Who shrank my tray?

Author: Rachel Novick


Wasted. A term most commonly associated with excess partying and yet one that describes what the average Notre Dame student does every day in the dining hall. Currently, Notre Dame students in the two main campus dining halls waste nearly one ton of food and liquids a day. Two new initiatives in the dining halls, reducing the size of trays and Waste-Free Wednesdays, are actively addressing the issue of food waste.

First, ND Food Services has moved to smaller trays in South Dining Hall. While there have been both positive and negative comments from the student body, the change will hopefully reduce the amount of food students are wasting, as well as the amount of water that is needed to clean the trays.

Second, Waste-Free Wednesdays is once again in full swing. During Wednesday dinners at the dining halls during November, students who clean their plates are invited to enter a raffle to win 100 Flex Points. The initiative, which was initiated through a partnership between GreeND, the Office of Sustainability, and Food Services in 2010, reduced the amount of food wasted by nearly 50% after one month.

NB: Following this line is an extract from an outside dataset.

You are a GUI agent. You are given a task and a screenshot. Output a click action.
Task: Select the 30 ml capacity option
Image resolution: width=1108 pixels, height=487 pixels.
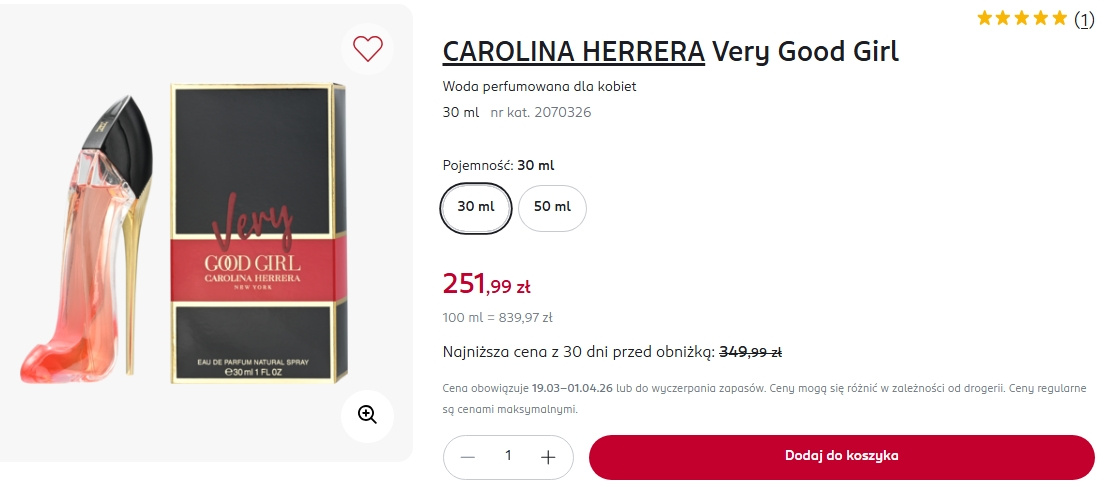476,207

“That’s almost half a ton of food saved every day,” said Elizabeth Davis, co-President of GreeND and a founder of Waste-Free Wednesdays. “This was a tremendous achievement, and we hope that the Waste-Free Wednesdays in November 2011 will create even more awareness around reducing food waste. We also expect to see food waste decline as the smaller trays provide some added encouragement to take a little less.”